Meaning of BELT HORSEPOWER?

Recently I have been looking at some of the statistics for the old Ford Tractors. I can understand the meaning of horsepower and PTO HP, but don't know the meaning of belt or pulley horse power. (they always seem to be lower than the PTO HP) When I was about 5, my grandfather took me to a hay field where bailing was taking place with a Farmall M and a IH Type 15 hay press. This setup had a power take off (drum) on the side of the tractor and a large fly wheel on the bailer with a leather belt running between the two. I am guessing that this is not the type of belt HP they are talking about. Any explanation or help with its meaning or application would be appreciated.
 
Contrariwise, that's exactly the type of power they are talking about - so you can justify that shiny new tractor to the wife by saying "but dear, it will also replace the 15 horse stationary engine we've been using to..."
 
The Ford tractors after 1939 (9N and up) all had a PTO shaft out the back, but they also had an optional pulley drive gearbox that was driven by the PTO and provided a pulley for a wide flat belt to drive belt driven implements or whatever you already had on your farm that used a belt drive. John Smith has a picture of one about two thirds of the way down his accessories page [u:ef3b31b387]Here[/u:ef3b31b387]. The gear boxes lost a little of the PTO power to heat and inefficiencies of the gears, so the belt hp was always tested/rated separately from the PTO hp.
 
Before we heard of the Ferguson tractors in New Zealand all tractors I knew of had the belt pulley mounted on the RH side of the tractor just behind the clutch and were rated a little higher than the PTO figure because it was a simple bevel drive off the front of the transmission with less power loss than the PTO drive train gears. We used a MM RTU to drive a large hay baler with the belt pulley. The Ferguson system lost even more power in the belt pulley because of the extra right angle drive gearbox on the PTO to drive it.
 
Belt horsepower is pretty much the engine horse power available. The belt, or PTO out the rear, is where this would be tested from.
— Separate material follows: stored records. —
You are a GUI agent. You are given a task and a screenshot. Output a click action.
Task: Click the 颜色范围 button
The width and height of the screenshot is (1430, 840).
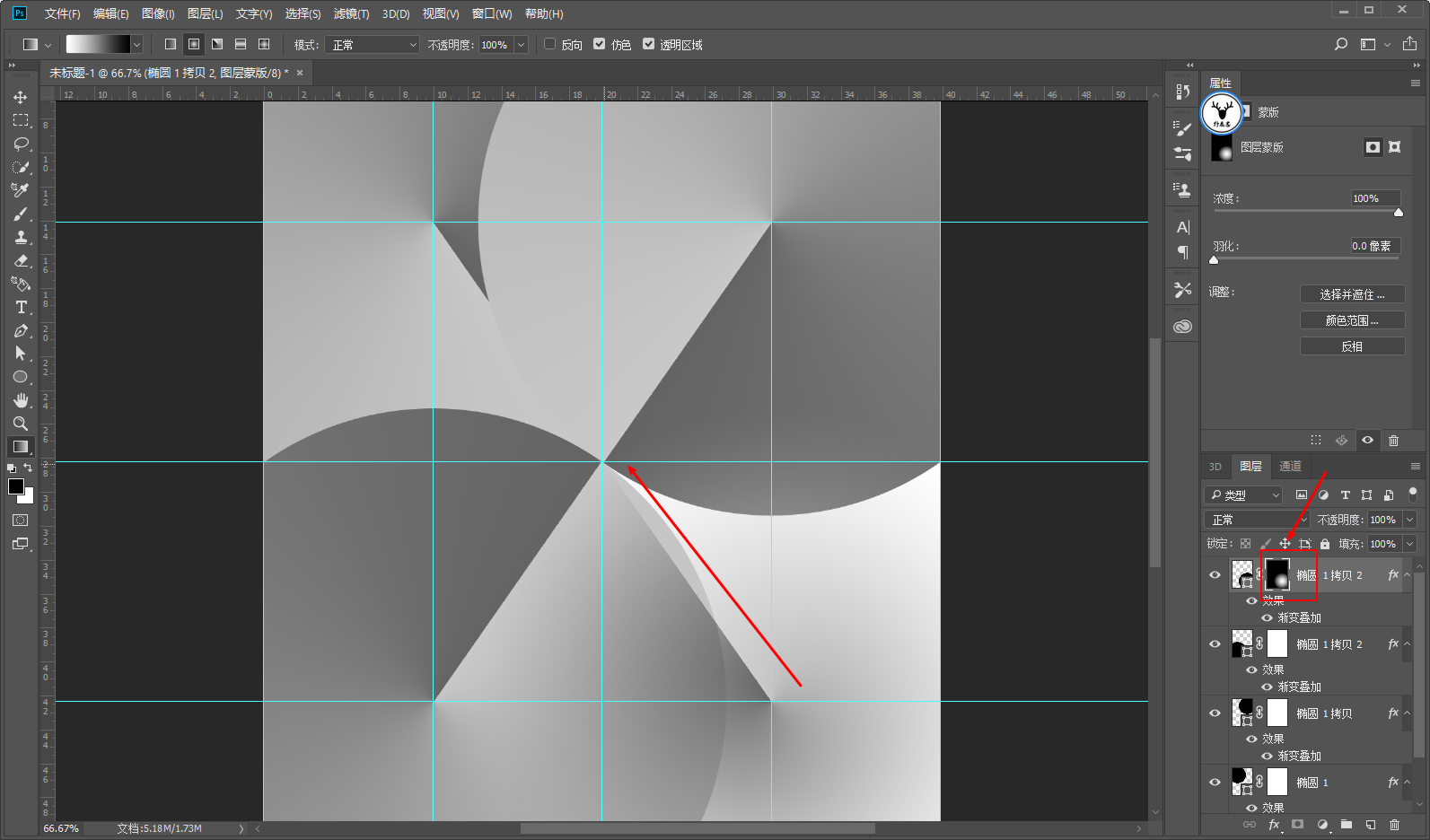click(x=1351, y=320)
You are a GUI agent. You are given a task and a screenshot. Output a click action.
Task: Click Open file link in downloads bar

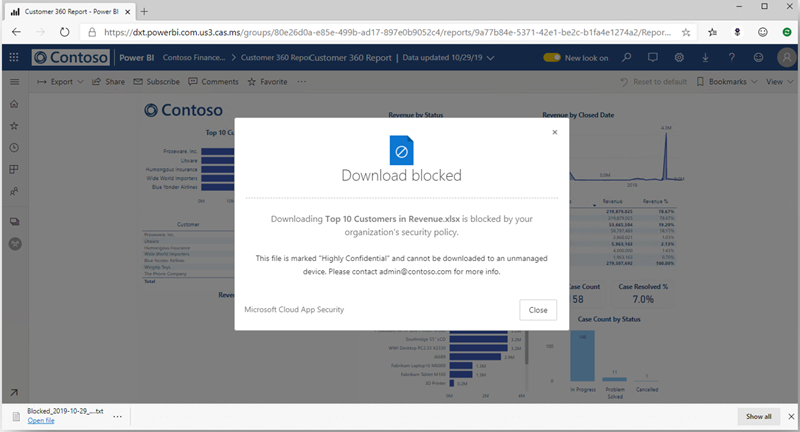(x=41, y=421)
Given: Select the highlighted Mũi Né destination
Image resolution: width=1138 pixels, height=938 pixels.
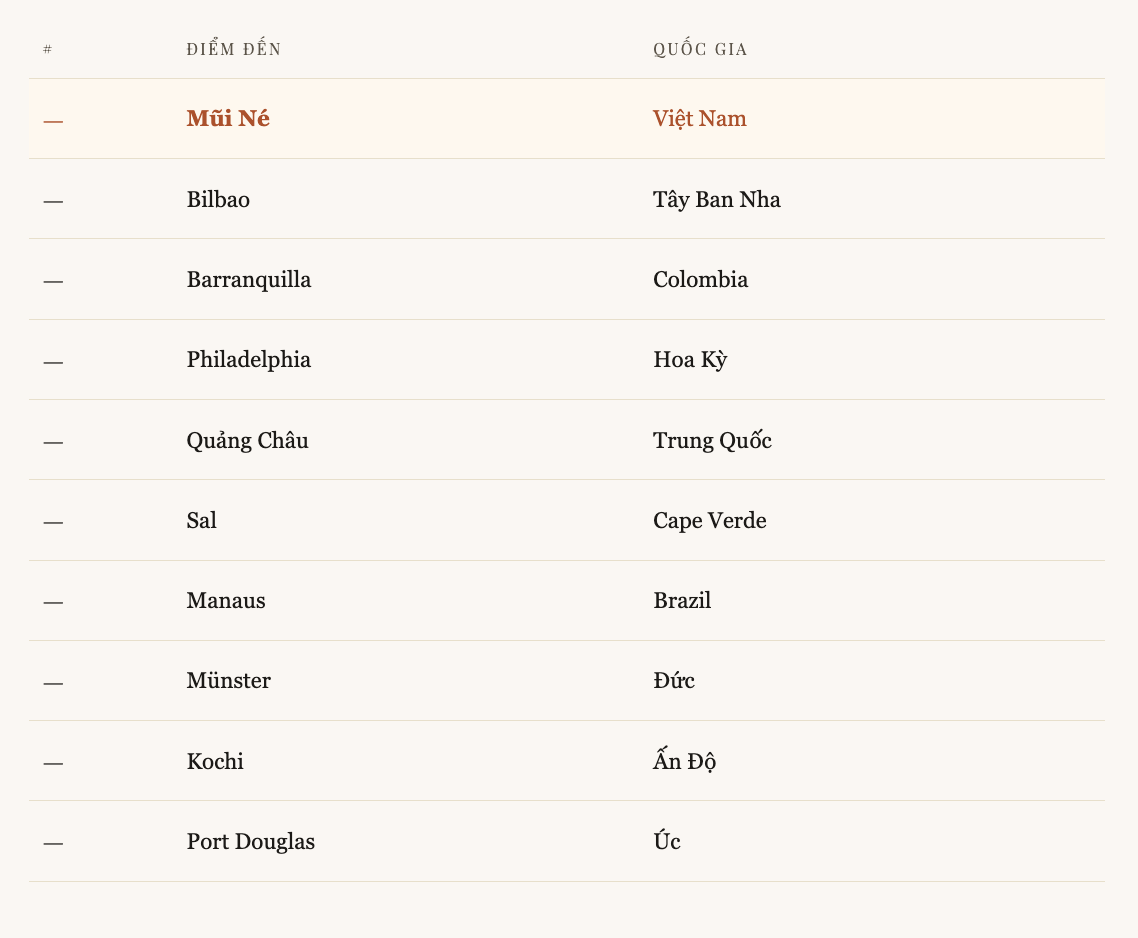Looking at the screenshot, I should pos(228,119).
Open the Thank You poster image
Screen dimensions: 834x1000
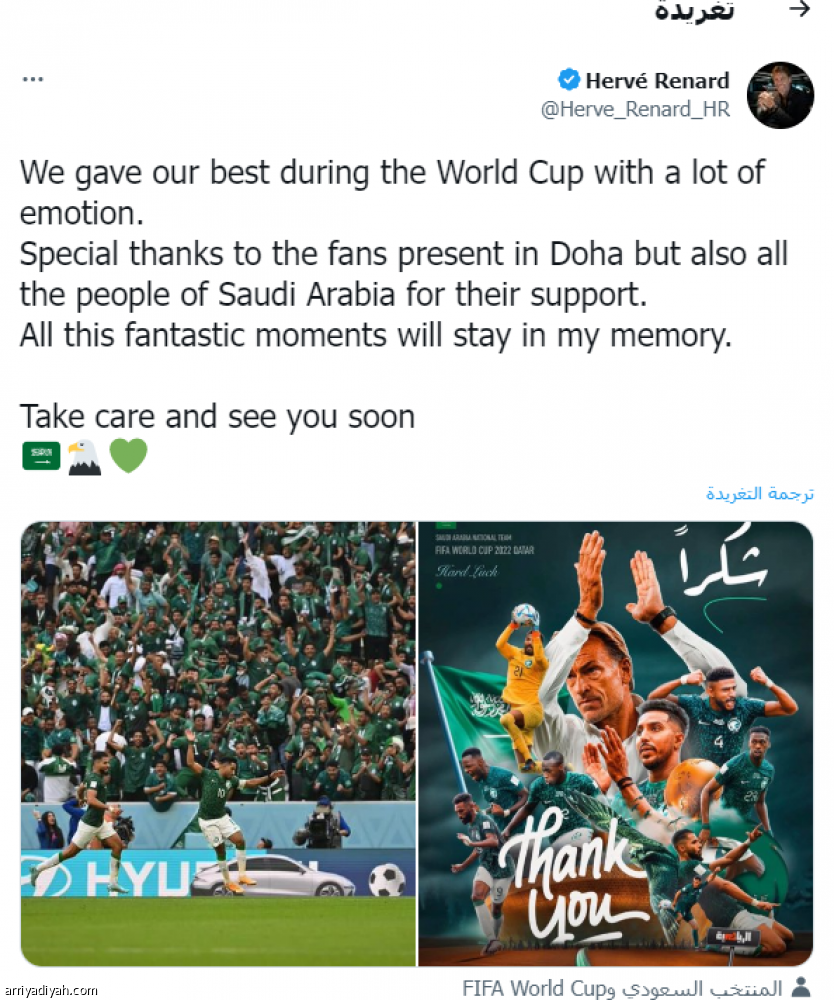[615, 744]

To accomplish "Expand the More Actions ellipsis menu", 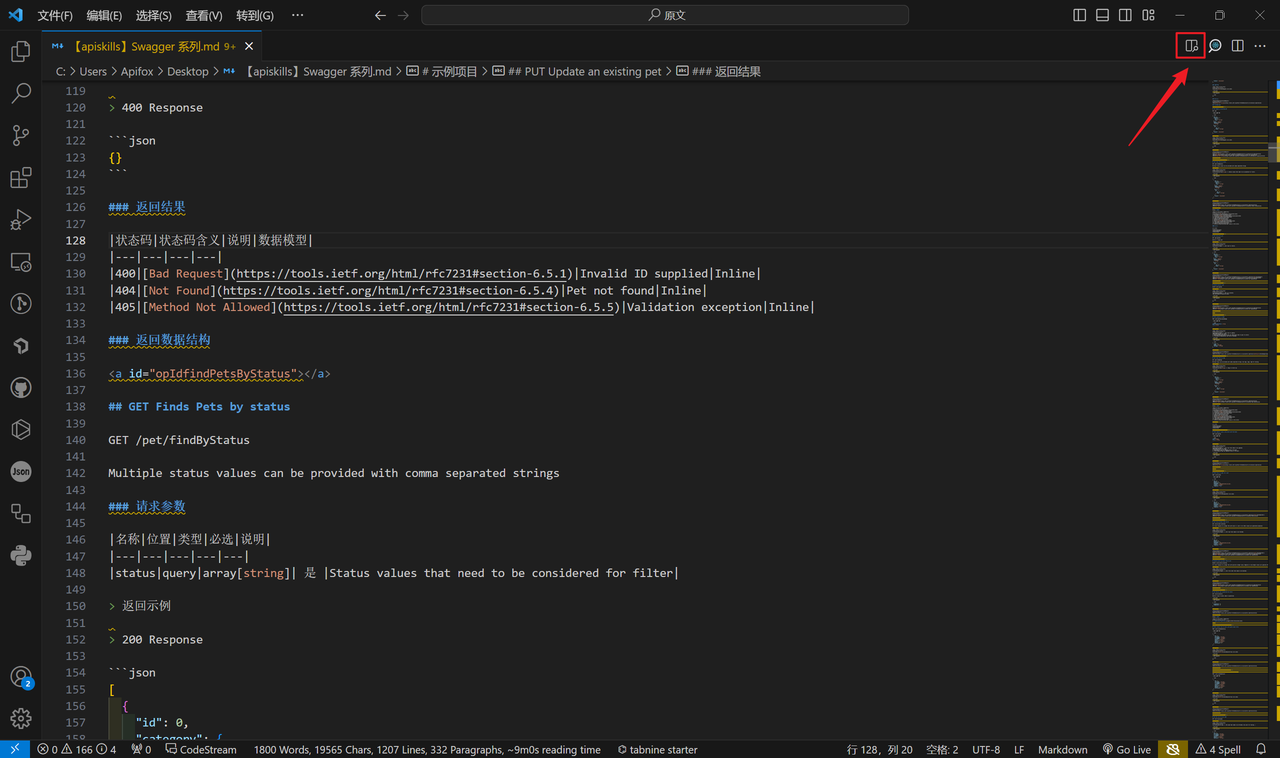I will (x=1261, y=46).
The other measurment of a tractor is drawbar horsepower. This involves the maximum ability to pull a dead weight. The test peaks when the wheels spin without the tractor moving forward, or the engine stalls. It is always less than the engine horsepower.

Tractors up till the 1930's used to be rated for both, thus you'd see tractors listed as a 10-20, 20-35, with the first number being dawbar, the second, belt.